- [Data provided]
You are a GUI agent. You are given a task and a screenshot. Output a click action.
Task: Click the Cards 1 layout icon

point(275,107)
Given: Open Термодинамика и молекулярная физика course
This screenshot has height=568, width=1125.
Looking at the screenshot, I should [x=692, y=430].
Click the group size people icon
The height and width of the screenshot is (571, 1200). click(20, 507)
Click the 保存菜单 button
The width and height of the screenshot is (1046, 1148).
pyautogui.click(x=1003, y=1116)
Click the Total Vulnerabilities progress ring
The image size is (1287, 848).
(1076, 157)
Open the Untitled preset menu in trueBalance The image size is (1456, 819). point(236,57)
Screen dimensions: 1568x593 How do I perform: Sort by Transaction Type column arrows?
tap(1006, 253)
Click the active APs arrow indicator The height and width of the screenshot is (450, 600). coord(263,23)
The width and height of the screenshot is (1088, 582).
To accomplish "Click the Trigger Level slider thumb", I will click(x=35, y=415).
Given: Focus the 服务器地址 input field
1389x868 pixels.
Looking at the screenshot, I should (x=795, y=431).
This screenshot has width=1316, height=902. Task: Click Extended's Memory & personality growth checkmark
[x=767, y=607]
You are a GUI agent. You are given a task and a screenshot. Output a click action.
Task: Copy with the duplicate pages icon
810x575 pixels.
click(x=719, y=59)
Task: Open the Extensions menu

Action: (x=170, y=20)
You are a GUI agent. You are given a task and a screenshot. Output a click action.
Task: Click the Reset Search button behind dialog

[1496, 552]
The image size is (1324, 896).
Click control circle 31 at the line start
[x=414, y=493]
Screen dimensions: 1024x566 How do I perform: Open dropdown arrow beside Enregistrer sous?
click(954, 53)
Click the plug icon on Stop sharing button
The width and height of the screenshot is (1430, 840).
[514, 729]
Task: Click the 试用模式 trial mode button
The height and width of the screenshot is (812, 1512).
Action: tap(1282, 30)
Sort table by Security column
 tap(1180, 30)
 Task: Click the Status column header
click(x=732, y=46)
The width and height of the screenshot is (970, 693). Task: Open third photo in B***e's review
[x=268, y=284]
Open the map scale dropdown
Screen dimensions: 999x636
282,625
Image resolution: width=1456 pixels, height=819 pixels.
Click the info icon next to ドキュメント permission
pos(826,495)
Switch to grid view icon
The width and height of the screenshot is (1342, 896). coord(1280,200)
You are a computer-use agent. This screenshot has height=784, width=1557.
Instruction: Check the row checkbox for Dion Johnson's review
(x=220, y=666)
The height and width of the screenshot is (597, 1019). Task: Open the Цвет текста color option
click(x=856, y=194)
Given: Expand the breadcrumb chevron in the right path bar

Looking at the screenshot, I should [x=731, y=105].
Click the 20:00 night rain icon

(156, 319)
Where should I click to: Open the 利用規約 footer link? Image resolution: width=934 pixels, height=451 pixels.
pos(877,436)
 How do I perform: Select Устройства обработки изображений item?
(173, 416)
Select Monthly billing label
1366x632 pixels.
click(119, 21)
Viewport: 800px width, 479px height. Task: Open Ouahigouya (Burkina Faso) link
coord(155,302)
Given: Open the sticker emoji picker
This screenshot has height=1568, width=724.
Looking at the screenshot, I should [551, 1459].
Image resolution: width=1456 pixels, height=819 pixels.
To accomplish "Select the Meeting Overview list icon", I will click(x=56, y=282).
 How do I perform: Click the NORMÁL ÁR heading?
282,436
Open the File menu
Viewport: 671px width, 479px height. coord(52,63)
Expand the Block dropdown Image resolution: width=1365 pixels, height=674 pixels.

- [Work instructions] Copy all of the records above line for line, with nothing changed.

- [Complete answer]
You are a GUI agent. You are given a task and a screenshot. Output a click action.
Task: Click the Cards 1 layout icon

point(275,107)
Given: Open Термодинамика и молекулярная физика course
This screenshot has height=568, width=1125.
Looking at the screenshot, I should [x=692, y=430].
Click the group size people icon
The height and width of the screenshot is (571, 1200). click(20, 507)
Click the 保存菜单 button
The width and height of the screenshot is (1046, 1148).
pyautogui.click(x=1003, y=1116)
Click the Total Vulnerabilities progress ring
The image size is (1287, 848).
(1076, 157)
Open the Untitled preset menu in trueBalance The image size is (1456, 819). point(236,57)
Screen dimensions: 1568x593 How do I perform: Sort by Transaction Type column arrows?
tap(1006, 253)
Click the active APs arrow indicator The height and width of the screenshot is (450, 600). coord(263,23)
The width and height of the screenshot is (1088, 582).
To accomplish "Click the Trigger Level slider thumb", I will click(x=35, y=415).
Given: Focus the 服务器地址 input field
1389x868 pixels.
Looking at the screenshot, I should (x=795, y=431).
This screenshot has width=1316, height=902. Task: Click Extended's Memory & personality growth checkmark
[x=767, y=607]
You are a GUI agent. You are given a task and a screenshot. Output a click action.
Task: Copy with the duplicate pages icon
810x575 pixels.
click(x=719, y=59)
Task: Open the Extensions menu

Action: (x=170, y=20)
You are a GUI agent. You are given a task and a screenshot. Output a click action.
Task: Click the Reset Search button behind dialog

[1496, 552]
The image size is (1324, 896).
Click control circle 31 at the line start
[x=414, y=493]
Screen dimensions: 1024x566 How do I perform: Open dropdown arrow beside Enregistrer sous?
click(954, 53)
Click the plug icon on Stop sharing button
The width and height of the screenshot is (1430, 840).
[514, 729]
Task: Click the 试用模式 trial mode button
The height and width of the screenshot is (812, 1512).
Action: tap(1282, 30)
Sort table by Security column
 tap(1180, 30)
 Task: Click the Status column header
click(x=732, y=46)
The width and height of the screenshot is (970, 693). Task: Open third photo in B***e's review
[x=268, y=284]
Open the map scale dropdown
Screen dimensions: 999x636
282,625
Image resolution: width=1456 pixels, height=819 pixels.
Click the info icon next to ドキュメント permission
pos(826,495)
Switch to grid view icon
The width and height of the screenshot is (1342, 896). coord(1280,200)
You are a computer-use agent. This screenshot has height=784, width=1557.
Instruction: Check the row checkbox for Dion Johnson's review
(x=220, y=666)
The height and width of the screenshot is (597, 1019). Task: Open the Цвет текста color option
click(x=856, y=194)
Given: Expand the breadcrumb chevron in the right path bar

Looking at the screenshot, I should [x=731, y=105].
Click the 20:00 night rain icon

(156, 319)
Where should I click to: Open the 利用規約 footer link? Image resolution: width=934 pixels, height=451 pixels.
pos(877,436)
 How do I perform: Select Устройства обработки изображений item?
(173, 416)
Select Monthly billing label
1366x632 pixels.
click(119, 21)
Viewport: 800px width, 479px height. Task: Open Ouahigouya (Burkina Faso) link
coord(155,302)
Given: Open the sticker emoji picker
This screenshot has height=1568, width=724.
Looking at the screenshot, I should [551, 1459].
Image resolution: width=1456 pixels, height=819 pixels.
To accomplish "Select the Meeting Overview list icon", I will click(x=56, y=282).
 How do I perform: Click the NORMÁL ÁR heading?
282,436
Open the File menu
Viewport: 671px width, 479px height. coord(52,63)
Expand the Block dropdown Image resolution: width=1365 pixels, height=674 pixels.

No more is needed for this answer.